Short-term use of 5ARIs (4 weeks) before scheduled prostate operations (e.g. TURP) can reduce microvessel density of prostatic tissue and, therefore, can decrease total blood loss, blood loss per gram resected prostate tissue, blood transfusions and concentration of vascular endothelial growth factor (VEGF, see above). A meta-analysis of 17 RCTs with a total of 1489 patients confirmed these beneficial effects for finasteride [169]. However, short-term use of finasteride was not able to not reduce the operation time, prostate volume or resected gland weight. A single center study recently confirmed these results for dutasteride [170].

5ARIs reduce serum PSA concentration by approximately 50% after 6–12 months of treatment [151]. Nevertheless, serum PSA-concentration can still be used for prostate cancer screening if the measurement results are multiplied by 2 [171]. The calculated values of patients with 5ARIs have a similar sensitivity (66%) and specificity (82%) during long-term treatment compared to patients without 5ARIs treatment [172]. However, the speed of serum PSA reduction varies between individual patients and, therefore, the false-positive rate of increased PSA concentration (>4 ng/mL) is slightly higher during the first year of treatment (35%) compared to the time afterwards (25%).

Adverse Event Profile of 5ARIs

The most relevant adverse events of 5ARIs are related to sexual function and include reduced libido, erectile dysfunction and, less frequently, ejaculation disorders, such as retrograde ejaculation, ejaculation failure, or decreased semen volume [75, 81, 151]. The incidence of sexual dysfunction and other adverse events was low in the individual trials and even decreased with trial duration. At least four meta-analyses have been published to evaluate sexual dysfunction associated with 5ARI treatment for LUTS/BPH or androgenetic alopecia [173,174,175,176]. The relative risks for sexual dysfunction in general and erectile dysfunction or decreased libido in particular were significantly increased for 5ARI users. The risk was higher in men with LUTS/BPH than with alopecia, most probably due to the lower 5ARI doses used in alopecia patients [176]. Ejaculation disorders were significantly more common with 5ARIs than with placebo (odds ratio 2.73), and both dutasteride (odds ratio 2.81) and finasteride (odds ratio 2.70) increased this risk [175]. Combination treatment of 5ARI + α1-blocker significantly increased the risk of ejaculation disorders compared to α1-blocker alone (odds ratio 3.75) or 5ARI alone (odds ratio 2.76). Meta-analyses calculated a significantly increased risk for hypoactive sexual desire (odds ratio 1.54) and erectile dysfunction (odds ratio 1.47) in patients using 5ARIs [173]. Some patients even reported persisting erectile dysfunction and diminished libido for more than 10 years after cessation of finasteride treatment (post-finasteride syndrome).
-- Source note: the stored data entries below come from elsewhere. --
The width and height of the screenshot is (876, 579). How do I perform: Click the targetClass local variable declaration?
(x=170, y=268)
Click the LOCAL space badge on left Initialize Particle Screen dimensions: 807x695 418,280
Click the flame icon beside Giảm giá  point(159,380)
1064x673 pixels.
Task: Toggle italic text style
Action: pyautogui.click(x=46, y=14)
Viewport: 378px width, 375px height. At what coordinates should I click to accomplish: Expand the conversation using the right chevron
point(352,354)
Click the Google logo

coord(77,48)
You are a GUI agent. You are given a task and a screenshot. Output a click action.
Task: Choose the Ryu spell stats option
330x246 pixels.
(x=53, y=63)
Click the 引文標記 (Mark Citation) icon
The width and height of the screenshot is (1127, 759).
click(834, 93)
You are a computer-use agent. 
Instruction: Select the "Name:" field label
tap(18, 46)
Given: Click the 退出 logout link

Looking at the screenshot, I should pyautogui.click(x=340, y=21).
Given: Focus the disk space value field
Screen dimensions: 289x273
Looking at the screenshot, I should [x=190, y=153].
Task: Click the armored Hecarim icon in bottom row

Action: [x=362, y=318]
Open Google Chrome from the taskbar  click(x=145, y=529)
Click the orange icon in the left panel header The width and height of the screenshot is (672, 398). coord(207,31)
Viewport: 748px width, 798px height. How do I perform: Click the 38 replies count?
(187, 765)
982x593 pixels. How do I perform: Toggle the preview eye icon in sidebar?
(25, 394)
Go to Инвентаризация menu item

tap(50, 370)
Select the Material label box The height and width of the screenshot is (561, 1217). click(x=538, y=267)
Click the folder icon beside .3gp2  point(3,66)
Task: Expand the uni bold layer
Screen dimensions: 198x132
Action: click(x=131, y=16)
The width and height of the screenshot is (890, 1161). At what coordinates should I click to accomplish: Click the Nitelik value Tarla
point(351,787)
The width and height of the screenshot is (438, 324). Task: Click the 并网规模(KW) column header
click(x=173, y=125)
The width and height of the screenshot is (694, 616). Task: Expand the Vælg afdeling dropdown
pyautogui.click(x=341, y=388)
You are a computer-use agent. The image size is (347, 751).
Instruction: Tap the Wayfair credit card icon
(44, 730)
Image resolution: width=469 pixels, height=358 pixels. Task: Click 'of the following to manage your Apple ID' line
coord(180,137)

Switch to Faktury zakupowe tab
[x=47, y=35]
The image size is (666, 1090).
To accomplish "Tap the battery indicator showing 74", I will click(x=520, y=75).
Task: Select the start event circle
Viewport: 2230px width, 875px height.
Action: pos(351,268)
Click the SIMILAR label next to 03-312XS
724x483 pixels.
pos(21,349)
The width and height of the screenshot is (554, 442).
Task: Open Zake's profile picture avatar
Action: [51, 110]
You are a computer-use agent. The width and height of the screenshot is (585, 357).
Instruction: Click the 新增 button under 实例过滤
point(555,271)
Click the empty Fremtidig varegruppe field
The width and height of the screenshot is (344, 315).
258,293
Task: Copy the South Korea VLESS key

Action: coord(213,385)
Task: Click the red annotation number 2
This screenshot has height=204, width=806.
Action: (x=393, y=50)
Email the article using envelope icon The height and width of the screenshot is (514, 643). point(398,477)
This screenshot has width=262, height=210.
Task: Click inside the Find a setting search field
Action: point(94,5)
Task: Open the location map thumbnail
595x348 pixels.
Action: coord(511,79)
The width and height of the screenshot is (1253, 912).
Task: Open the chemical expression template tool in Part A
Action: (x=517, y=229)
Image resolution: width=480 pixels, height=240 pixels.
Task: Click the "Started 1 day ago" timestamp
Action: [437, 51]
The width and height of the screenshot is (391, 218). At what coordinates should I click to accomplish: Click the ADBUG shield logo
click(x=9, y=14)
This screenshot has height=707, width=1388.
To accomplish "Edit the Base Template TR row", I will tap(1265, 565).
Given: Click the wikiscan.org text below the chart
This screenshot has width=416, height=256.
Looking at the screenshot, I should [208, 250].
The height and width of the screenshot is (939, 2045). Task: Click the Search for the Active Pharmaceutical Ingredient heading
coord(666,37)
A causal relationship between 5ARI treatment and prolonged sexual dysfunction is possible but not well understood. EMA and FDA warnings have been published on their homepages accordingly.

Other adverse events are gynecomastia (breast enlargement with breast or nipple tenderness in approximately 1–2% of patients), depression (with suicidal thoughts) and anxiety disorders. The psychiatric adverse events are a matter of EMA and FDA warnings and currently under closer investigation.